** Opening Passage block **

For those who suffered through the Great Depression, Seabiscuit, the scrappy racehorse, offered hope in the ultimate triumph of the underdog. For those suffering through this grim summer at the movies, Seabiscuit, Gary Ross’s adaptation of the splendid Laura Hillenbrand bestseller, offered hope that there might be something worth seeing. I hate to be a neighsayer, but unlike the thoroughbred, the movie proves a poor bet.

Not that Ross didn’t have a rough track to run. As Hillenbrand suggests in her book, the legend of Seabiscuit isn’t just about a talented quadruped — it’s also the tale of three representative heroes and an allegory of America in transition from an era of individualism to a culture of mass production and consumption. Charles Howard (Jeff Bridges, reprising the genial capitalist from Tucker: The Man and His Dream), Seabiscuit’s owner, stars as an optimistic entrepreneur (his invocation of "the future" is one of the film’s many catch phrases) who adapted well to the transition, making a fortune selling Buicks; but he turns from horseless carriages to horseflesh after a personal tragedy. This avocation brings him in touch with two others less blessed by progress, "Red" Pollard (Tobey Maguire, vague and sleepy where he should be pungent and precise), a half-blind, Bard-quoting journeyman jockey down on his luck, and Tom Smith (Chris Cooper, putting in the film’s best performance), a horsewhispering, plainsdrifting "crackpot" and brilliant trainer.

** Closing Passage block **
** Opening Supplied material block **

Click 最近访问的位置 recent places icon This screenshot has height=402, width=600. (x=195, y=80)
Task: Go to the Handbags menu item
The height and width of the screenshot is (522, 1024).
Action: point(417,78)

** Closing Supplied material block **
** Opening Supplied material block **

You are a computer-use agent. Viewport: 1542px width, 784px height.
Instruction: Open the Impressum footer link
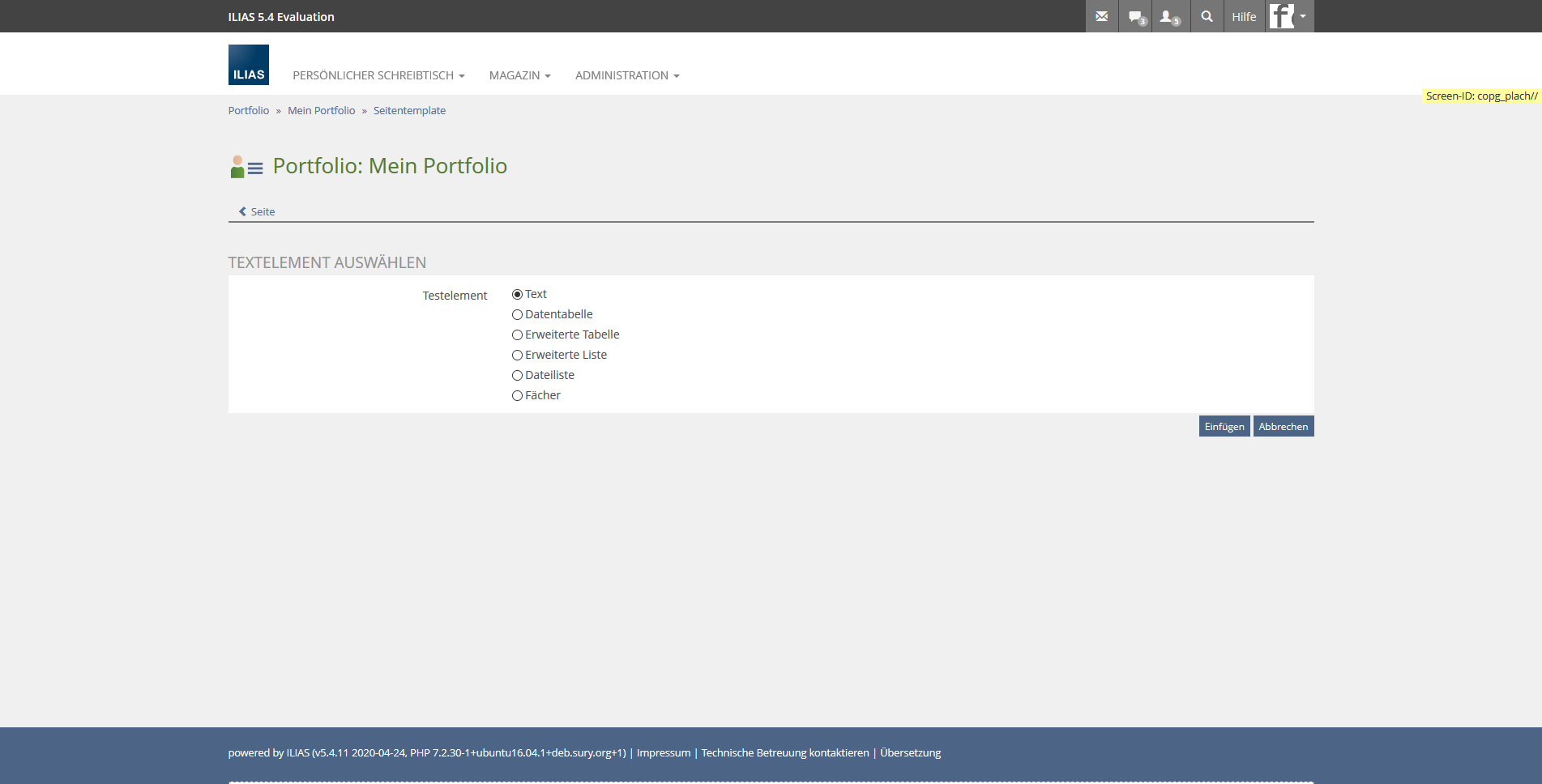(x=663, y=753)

** Closing Supplied material block **

- _Work request 1_: List every actor named in the Seabiscuit review, together with the character each one plays.
- _Work request 2_: Extend the Seabiscuit review by continuing it from its final sentence.

- _Answer section 1_:
Jeff Bridges plays Charles Howard.
Tobey Maguire plays "Red" Pollard.
Chris Cooper plays Tom Smith.

- _Answer section 2_:
Bringing them together is the runty, gimpy-legged former loser of the title, an also-ran given a "second chance" (another one of those phrases) when Howard bought him for peanuts in 1936 as an overraced three-year-old with meager prospects. Trainer and jockey turned Seabiscuit into a winner, and Howard’s prescient knack for PR turned him into a sensation. The horse so captured the public’s imagination that millions listened to his races on the radio. By 1938, at a time when the world was plummeting into totalitarianism and war, Seabiscuit (so Hillenbrand notes) got more newspaper copy than either Roosevelt or Hitler.

Of all these stories, the one Ross seems to have taken most to is Howard’s success as a huckster; the film is largely a compendium of soundbites and platitudes illustrated by montages, all of which make Seabiscuit seem like its own 134-minute trailer. Worse, Ross at times ventures into Ken Burns territory, reining in his narrative, such as it is, for archival footage of soup lines or sepia-tinged stills of Detroit factories backed by the twangy Randy Newman soundtrack and the namby-pamby bromides of perennial Burns collaborator David McCullough.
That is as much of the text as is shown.